Passage fourni:

Cet état d’esprit des masses paysannes russes était extrêmement caractéristique. Il s’accentua, encore au cours du xixe siècle, en dépit d’un mécontentement croissant et des actes de révolte individuels ou locaux de plus en plus fréquents. Les paysans perdaient patience. Néanmoins, en leur masse, ils attendaient, avec d’autant plus de ferveur, le tsar libérateur.

Cette « légende du tsar » fut le fait essentiel de la vie populaire russe au xixe siècle. En l’ignorant, on n’arriverait jamais à comprendre les événements qui vont suivre.

La légende du tsar nous expliquera certains phénomènes importants de la vie russe lesquels, autrement, resteraient mystérieux. D’ores et déjà, elle nous explique, pour une bonne part, ce paradoxe essentiellement russe auquel nous venons de faire allusion, qui, jadis, frappa l’esprit de beaucoup d’européens, et qui continuera presque jusqu’aux abords de la révolution de 1917 : d’une part, nombre de gens cultivés, instruits, avancés, qui veulent voir leur peuple libre et heureux ; gens, qui, à la page de l’époque, luttent même pour l’émancipation totale des classes laborieuses, pour la démocratie et le socialisme ; d’autre part, ce peuple lui-même qui ne fait rien pour son émancipation (à part quelques révoltes spontanées, sans envergure ni importance) ; peuple qui reste obstinément prosterné devant son idole et son rêve ; peuple qui ne comprend même pas le geste de ceux qui se sacrifient pour lui.

Les années 1825-1860. — Aucun mouvement important n’est à signaler jusqu’aux années 1860. Toutefois, quelques traits saillants sont à noter :

1° Le renforcement progressif du régime absolutiste, de l’État bureaucratique et policier, sous Nicolas Ier (1825-1855) ;

2° Le mécontentement grandissant des masses paysannes et le nombre de plus en plus élevé d’actes de rébellion contre les « pomestchiks » ;

3° L’essor assez rapide et considérable de l’industrie et de l’enseignement (un certain progrès technique ; amélioration des voies de communication ; premier chemin de fer, reliant Saint-Pétersbourg à Moscou ; création de nombreuses écoles ; etc…).

4° L’évolution rapide et importante de la couche intellectuelle. Dans un pays aussi grand que la Russie, la jeunesse était nombreuse dans toutes les classes de la population, et son nombre augmentait vite. Quelle était sa mentalité en général ? Laissant de côté la jeunesse paysanne, nous avons à constater que les jeunes générations plus ou moins éduquées professaient des idées avancées. Les jeunes du milieu du xixe siècle admettaient difficilement l’esclavage des paysans. L’absolutisme les choquait aussi de plus en plus. L’étude du monde occidental donna l’éveil à leur pensée. L’essor des sciences naturelles et du matérialisme les impressionna fortement. D’autre part, ce fut vers la même époque que la littérature russe, s’inspirant des principes humanitaires et généreux, prit son grand élan, en exerçant une influence puissante sur la jeunesse. En même temps, économiquement, le travail des serfs ne répondait plus aux exigences de l’époque, ce

dont on se rendait compte aisément. Pour toutes ces raisons, la couche intellectuelle — la jeunesse surtout — se révéla, vers les années 1860, théoriquement émancipée. Elle se dressa contre l’absolutisme et contre le servage. Ce fut alors que naquit le fameux courant du nihilisme (voir ce mot) et, du même coup, le conflit aigu entre « les pères et les fils » — les deux générations successives — peint magistralement par Tourgueneff dans son roman paru sous le même titre.

Consigne:
Répondez brièvement aux questions suivantes d'après le passage fourni sur la Russie du xixe siècle.
(a) Sous quel souverain, et pendant quelles années, le régime absolutiste se renforça-t-il ?
(b) Quelles villes le premier chemin de fer reliait-il ?
(c) Quel courant naquit vers les années 1860 ?

Données fournies:
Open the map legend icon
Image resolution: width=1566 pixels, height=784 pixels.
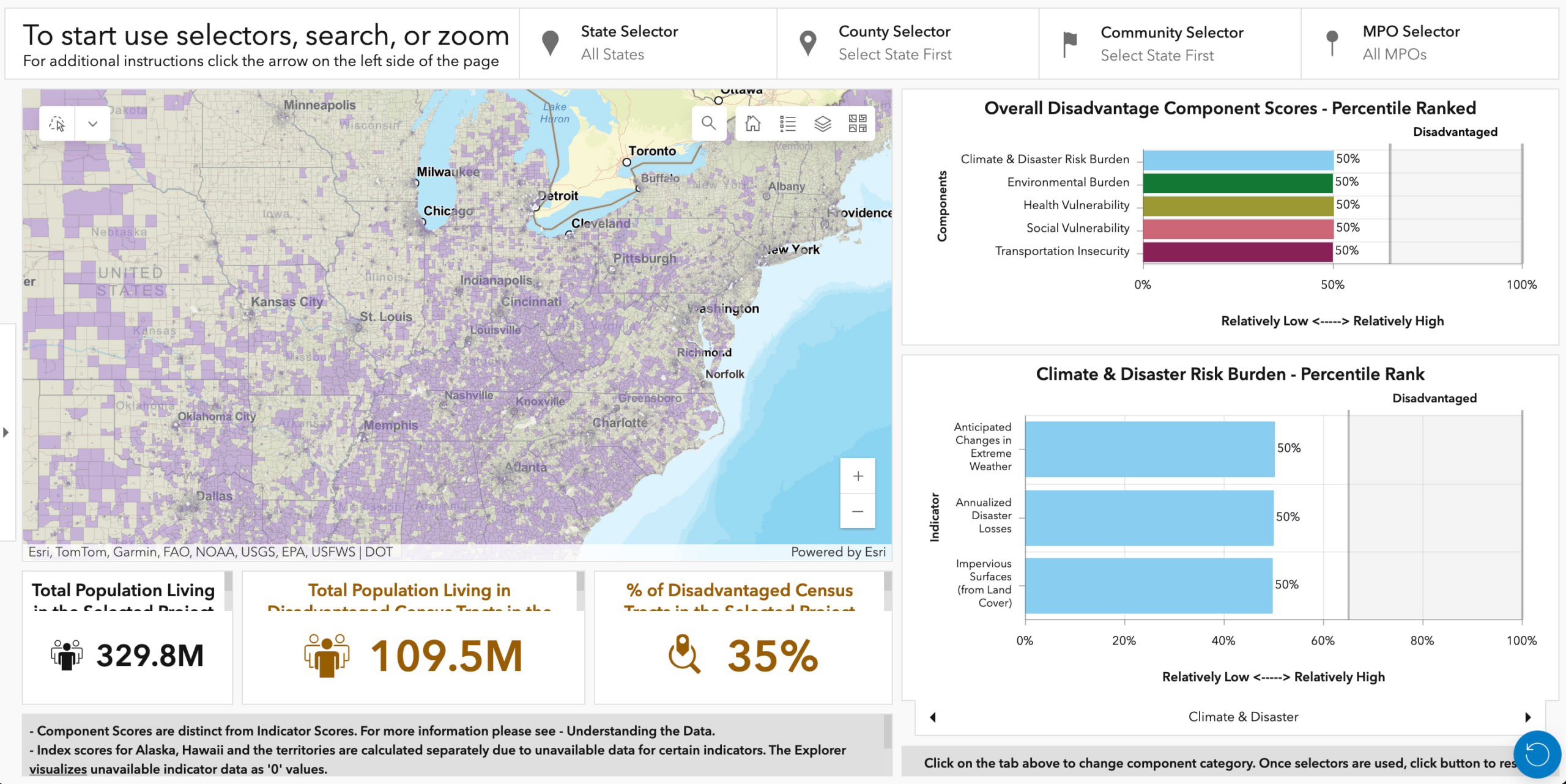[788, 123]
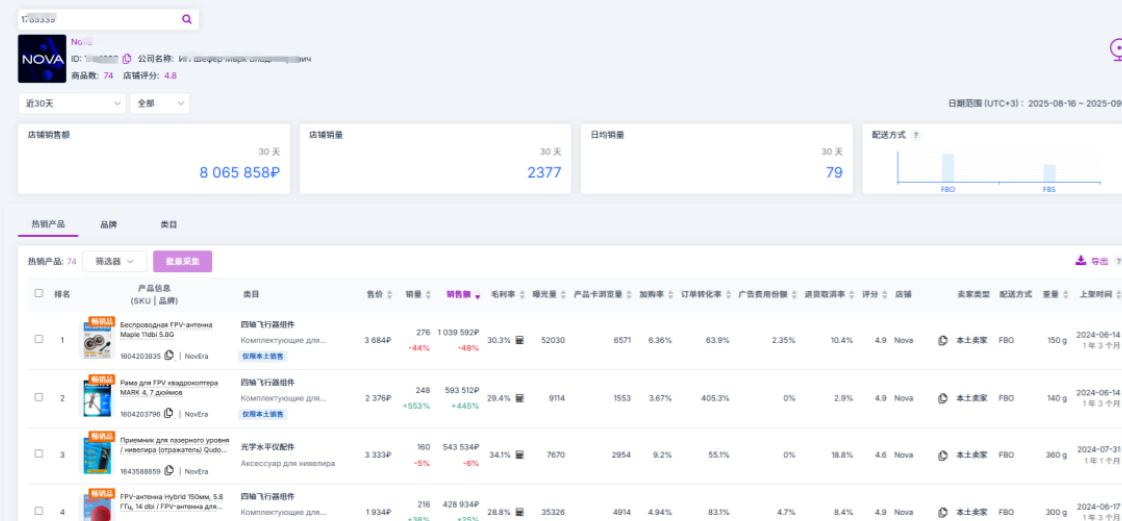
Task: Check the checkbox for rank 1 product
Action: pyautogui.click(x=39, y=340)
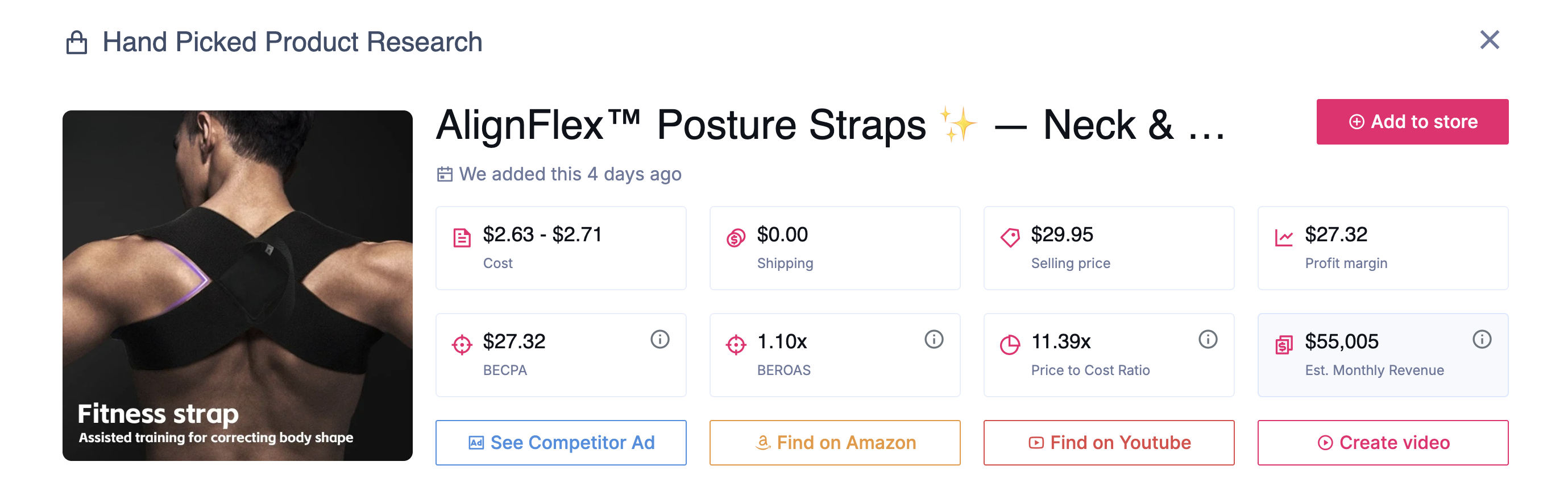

Résultat attendu:
(a) Sous Nicolas Ier, de 1825 à 1855.
(b) Saint-Pétersbourg et Moscou.
(c) Le nihilisme.